On April 10, we received notification from Microsoft that the issue had been fixed, and that the keys that we downloaded in January had finally been revoked. While the keys were successfully revoked, the fix was unfortunately still partial, and in under 24 hours, we were able to demonstrate another attack vector that allows bypassing tenant separation in this service to allow access to other tenants’ data. We extended the disclosure window by another month, to May 4, hoping a more robust solution would be implemented in the additional time.

Microsoft has since implemented additional mitigation measures that make exploitation much harder. Unfortunately, our research leads us to believe that the underlying architectural weakness is still present. There are areas in the service where a huge amount of Microsoft and 3rd party code, runs with SYSTEM permissions, processing customer controlled input. This runs on shared machines with access to Azure service keys and sensitive data of other customers. These areas of the service only have application-level separation and lack sandbox or hypervisor-level isolation. This is a major attack surface and not consistent with the level of security that public cloud customers expect.

Microsoft response

We shared a draft of this blog post with Microsoft on May 5 asking for a public response to include in this blog. They chose not to provide one. Today MSRC issued the following advisory: Vulnerability mitigated in the third-party Data Connector used in Azure Synapse pipelines and Azure Data Factory (CVE-2022-29972). Microsoft confirms that additional defensive measures are required, as they stated they are still “ensuring that Cloud processes and workloads, including third-party data connectors, run in a Zero Trust architecture that advance cross tenant isolation. Specifically, we are implementing virtualization of third-party connector execution to achieve per-tenant isolation.”

We are a partner of Microsoft and have followed the coordinated disclosure process. Unfortunately, there is still no clear ETA for a robust implementation of tenant separation in this service. Until robust tenant separation is present, we believe that the current mitigations merely prevent specific attack vectors, and that other attack vectors remain present.

Reconsider your use of Azure Synapse

At this time, our recommendation is to reconsider the usage of the Azure Synapse service and consider deleting any keys, secrets, or sensitive data that exist on it, until the root issue is resolved, and more robust tenant separation is implemented and its details are shared publicly by Microsoft.

We are going to hold off on publishing technical details of the exploits we have found until June 14, for two reasons.
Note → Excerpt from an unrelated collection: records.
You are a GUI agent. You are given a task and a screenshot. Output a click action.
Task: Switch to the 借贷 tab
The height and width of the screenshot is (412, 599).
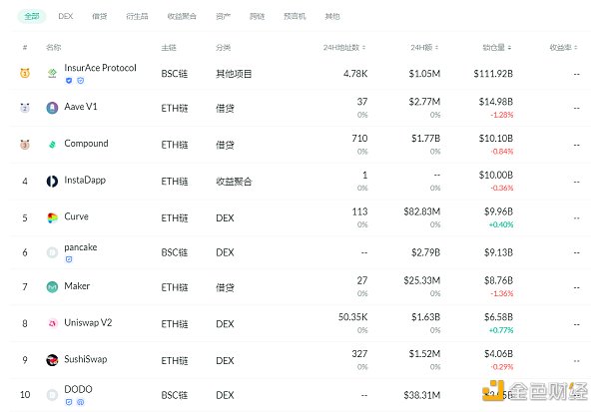click(99, 16)
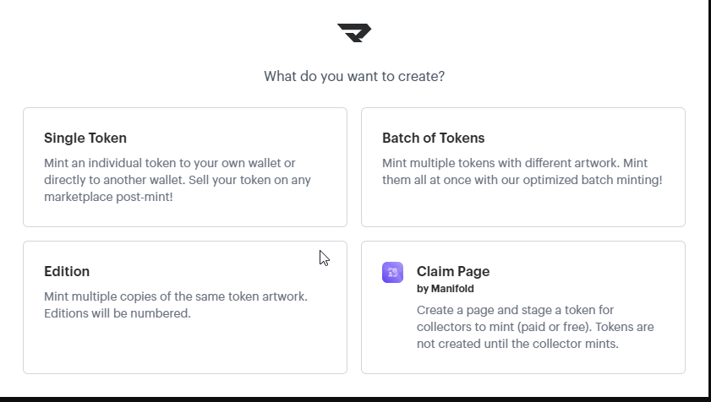Screen dimensions: 711x402
Task: Click the 'Editions will be numbered' description
Action: coord(118,313)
First, the vulnerabilities are also present in the on-premises version of Synapse, and this will provide Microsoft’s customers some additional time to deploy and remediate the existing mitigations in their on-premises environments. Second, we believe that the technical details of the exploit will make it easier for attackers to find more open attack vectors, and the delay will allow time for organizations to reconsider their usage of Synapse.
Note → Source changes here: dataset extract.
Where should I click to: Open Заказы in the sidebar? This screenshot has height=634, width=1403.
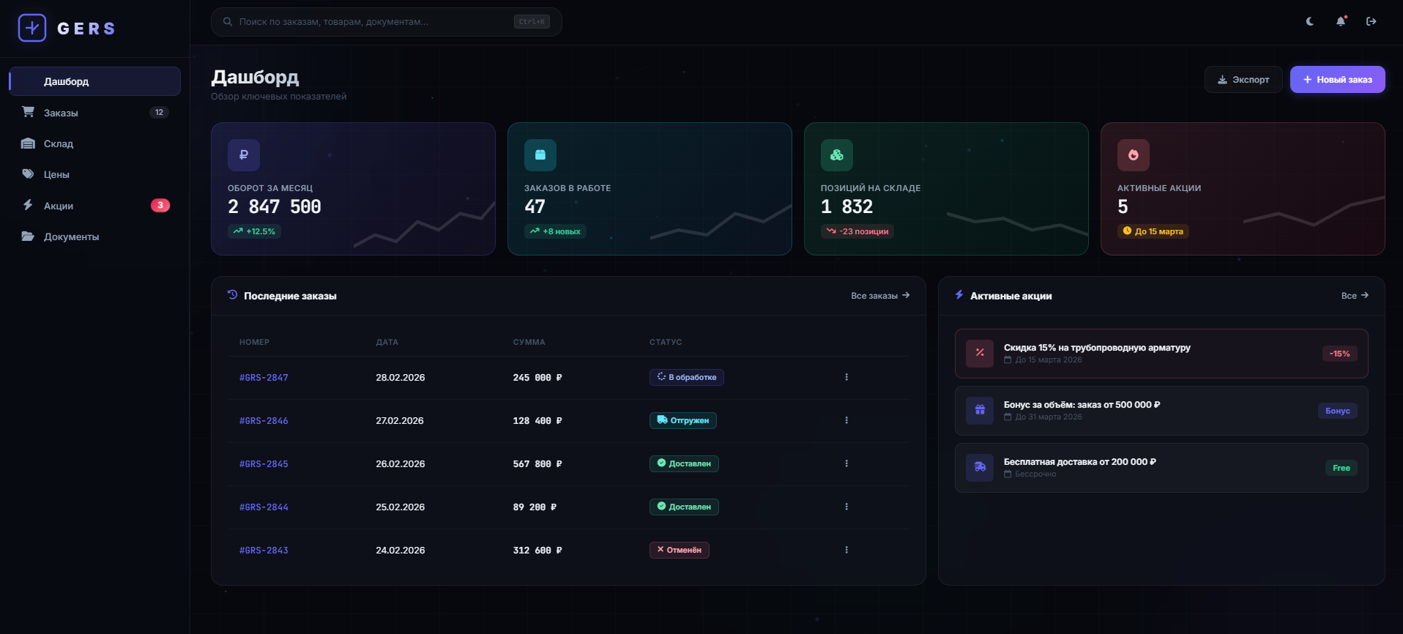61,113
On a personal note, writing this was not an easy decision

Yoav Alon, our CTO and a seasoned vulnerability researcher, characterized our difficult decision as “we realized there would be a negative impact whether we published now or waited on a complete fix to become available from Microsoft.” Transparency and disclosure are key pillars of security, which is why we made the difficult decision to share these details with the wider security community now.

I empathize with the practitioners that will have to work hard around the world to handle this vulnerability. I’m also concerned that publishing this will send adversaries looking into this service, maybe being able to exploit it before Microsoft manages to harden it enough, or before practitioners will be able to stop using it.

Having said that, coordinated disclosure processes exist for a reason – they balance the time needed for the vendor to fix the issue, and the ability of security practitioners to defend against risks.